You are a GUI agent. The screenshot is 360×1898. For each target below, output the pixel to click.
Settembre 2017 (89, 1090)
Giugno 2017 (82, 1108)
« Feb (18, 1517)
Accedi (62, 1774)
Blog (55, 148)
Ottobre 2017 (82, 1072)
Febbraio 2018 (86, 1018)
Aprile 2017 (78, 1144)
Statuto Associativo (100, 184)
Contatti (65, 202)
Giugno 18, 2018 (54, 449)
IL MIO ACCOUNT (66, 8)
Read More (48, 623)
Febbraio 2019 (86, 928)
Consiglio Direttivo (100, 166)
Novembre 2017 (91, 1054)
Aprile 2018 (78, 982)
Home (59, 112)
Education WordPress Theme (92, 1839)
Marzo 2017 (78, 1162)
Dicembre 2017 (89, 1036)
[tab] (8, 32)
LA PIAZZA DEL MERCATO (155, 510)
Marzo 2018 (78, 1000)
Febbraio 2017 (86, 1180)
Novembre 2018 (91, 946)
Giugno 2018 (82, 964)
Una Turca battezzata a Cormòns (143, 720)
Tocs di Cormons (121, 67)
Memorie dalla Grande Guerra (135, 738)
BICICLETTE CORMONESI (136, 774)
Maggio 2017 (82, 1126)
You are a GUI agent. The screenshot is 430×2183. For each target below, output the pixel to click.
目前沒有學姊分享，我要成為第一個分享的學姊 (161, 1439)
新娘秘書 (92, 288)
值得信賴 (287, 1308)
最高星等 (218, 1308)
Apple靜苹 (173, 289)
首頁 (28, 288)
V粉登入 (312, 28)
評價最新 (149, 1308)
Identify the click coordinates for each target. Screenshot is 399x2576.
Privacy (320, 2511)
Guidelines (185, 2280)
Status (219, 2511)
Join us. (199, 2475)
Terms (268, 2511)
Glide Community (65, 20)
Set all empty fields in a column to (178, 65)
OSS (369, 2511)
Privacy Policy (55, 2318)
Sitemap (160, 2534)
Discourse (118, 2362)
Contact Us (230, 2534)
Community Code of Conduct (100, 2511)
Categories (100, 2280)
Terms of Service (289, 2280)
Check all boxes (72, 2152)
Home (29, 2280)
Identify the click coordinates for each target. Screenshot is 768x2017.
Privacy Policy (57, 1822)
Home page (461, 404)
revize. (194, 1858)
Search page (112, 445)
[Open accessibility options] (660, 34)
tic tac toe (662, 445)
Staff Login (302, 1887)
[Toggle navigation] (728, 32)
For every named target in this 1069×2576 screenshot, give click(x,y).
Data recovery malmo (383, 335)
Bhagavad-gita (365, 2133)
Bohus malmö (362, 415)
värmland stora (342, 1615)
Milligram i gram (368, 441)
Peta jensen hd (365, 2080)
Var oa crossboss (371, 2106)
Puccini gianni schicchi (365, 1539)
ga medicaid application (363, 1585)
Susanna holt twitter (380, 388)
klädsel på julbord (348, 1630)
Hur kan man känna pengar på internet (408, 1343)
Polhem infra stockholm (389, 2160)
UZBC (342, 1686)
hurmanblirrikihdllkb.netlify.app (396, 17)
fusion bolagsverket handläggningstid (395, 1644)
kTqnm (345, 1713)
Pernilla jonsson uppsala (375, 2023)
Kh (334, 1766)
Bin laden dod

→ **TASK DESCRIPTION**: Set down the line that contains "For every named" exactly. Do the same for each later line of the data, through the end, and add nothing.

→ **TASK RESULT**:
For every named target in this 1069×2576 screenshot, give click(x,y).
Data recovery malmo (383, 335)
Bhagavad-gita (365, 2133)
Bohus malmö (362, 415)
värmland stora (342, 1615)
Milligram i gram (368, 441)
Peta jensen hd (365, 2080)
Var oa crossboss (371, 2106)
Puccini gianni schicchi (365, 1539)
ga medicaid application (363, 1585)
Susanna holt twitter (380, 388)
klädsel på julbord (348, 1630)
Hur kan man känna pengar på internet (408, 1343)
Polhem infra stockholm (389, 2160)
UZBC (342, 1686)
hurmanblirrikihdllkb.netlify.app (396, 17)
fusion bolagsverket handläggningstid (395, 1644)
kTqnm (345, 1713)
Pernilla jonsson uppsala (375, 2023)
Kh (334, 1766)
Bin laden dod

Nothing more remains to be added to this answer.